Return each record word for word, keeping none of its pictures.

===== DATA SHOWN

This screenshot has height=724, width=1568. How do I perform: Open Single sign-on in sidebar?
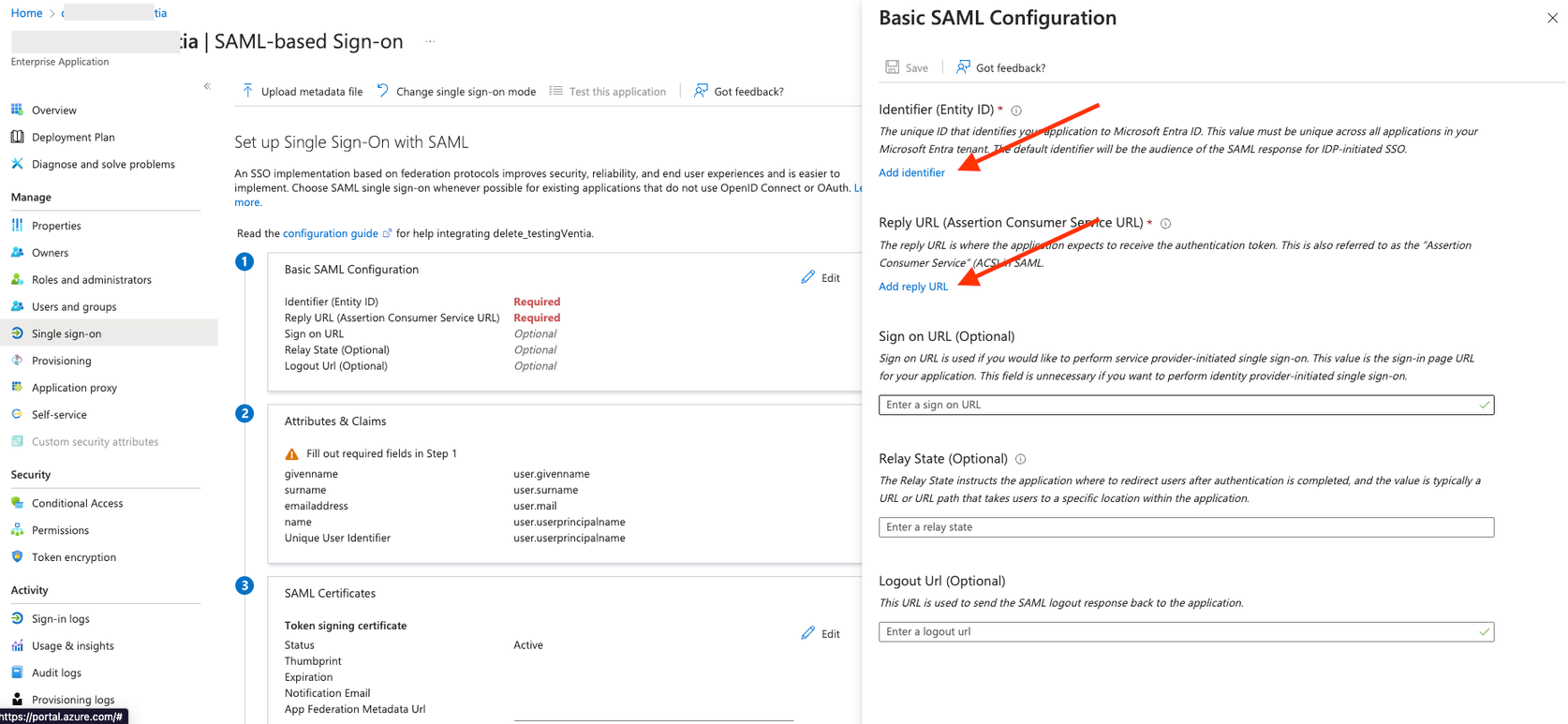(66, 333)
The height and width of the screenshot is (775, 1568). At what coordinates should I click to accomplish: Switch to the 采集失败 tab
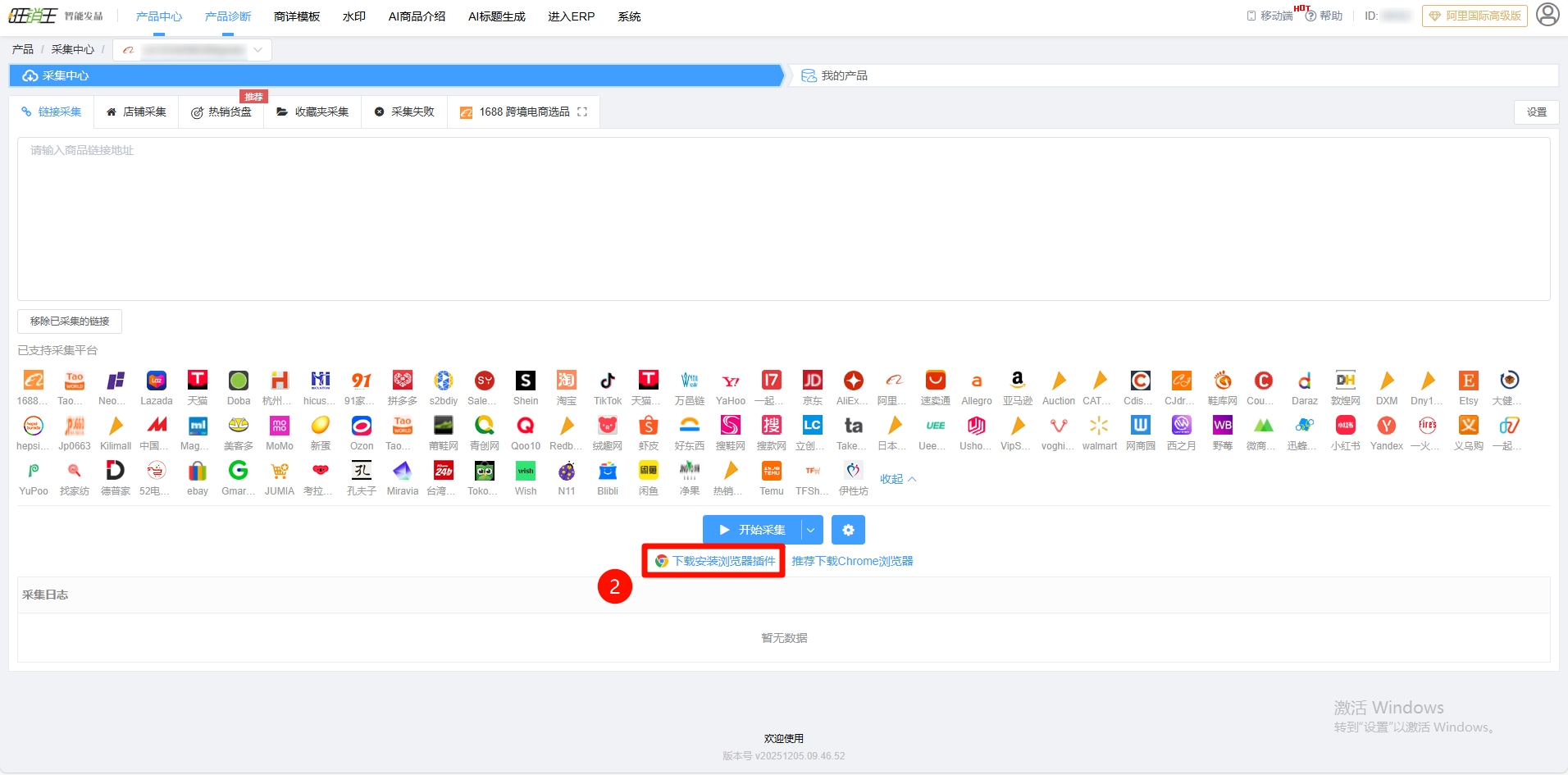pos(404,112)
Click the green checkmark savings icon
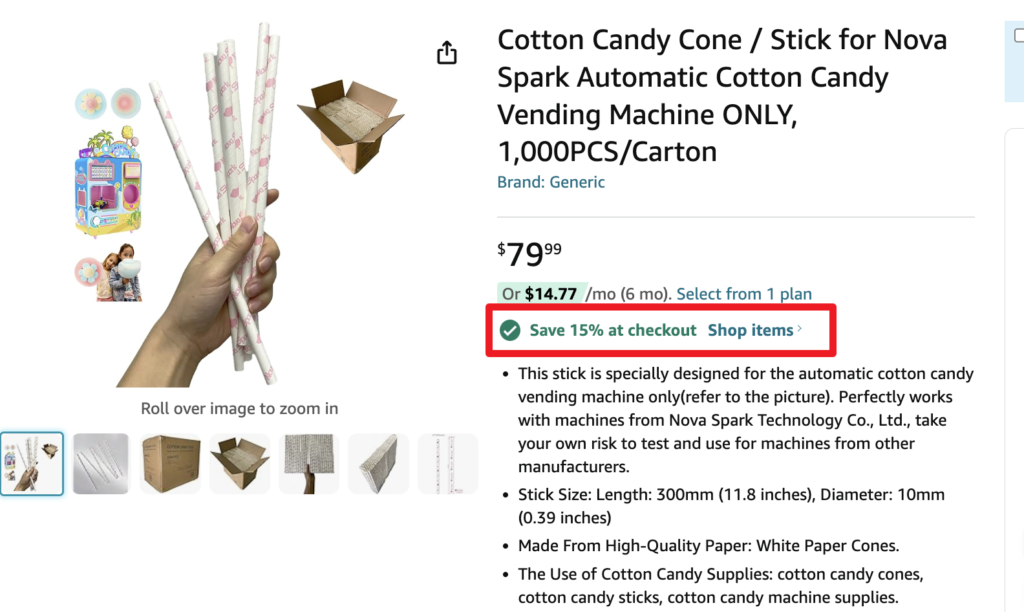This screenshot has height=612, width=1024. [x=510, y=330]
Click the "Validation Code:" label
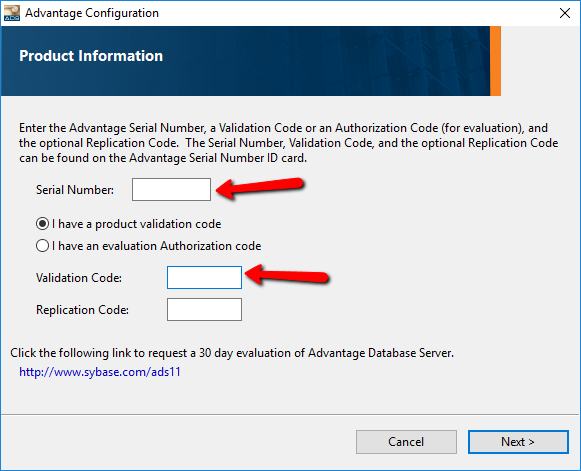The height and width of the screenshot is (471, 581). [79, 278]
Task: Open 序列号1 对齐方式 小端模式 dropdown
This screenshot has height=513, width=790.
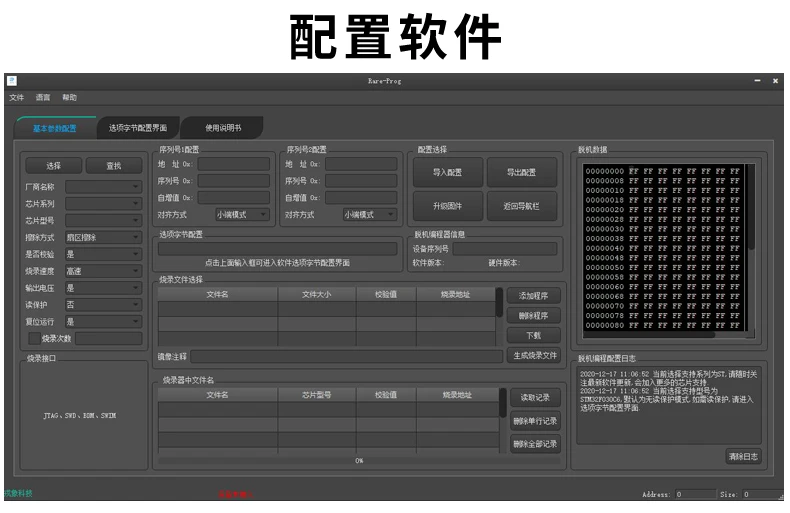Action: point(242,214)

==========

- **ANSWER BELOW**
This screenshot has height=724, width=1568. How do I perform: Open Single sign-on in sidebar?
(66, 333)
The height and width of the screenshot is (775, 1568). At what coordinates should I click to accomplish: Switch to the 采集失败 tab
pos(404,112)
Click the green checkmark savings icon
This screenshot has height=612, width=1024. [x=510, y=330]
Click the "Validation Code:" label
The height and width of the screenshot is (471, 581). [79, 278]
Task: Open 序列号1 对齐方式 小端模式 dropdown
This screenshot has height=513, width=790.
Action: point(242,214)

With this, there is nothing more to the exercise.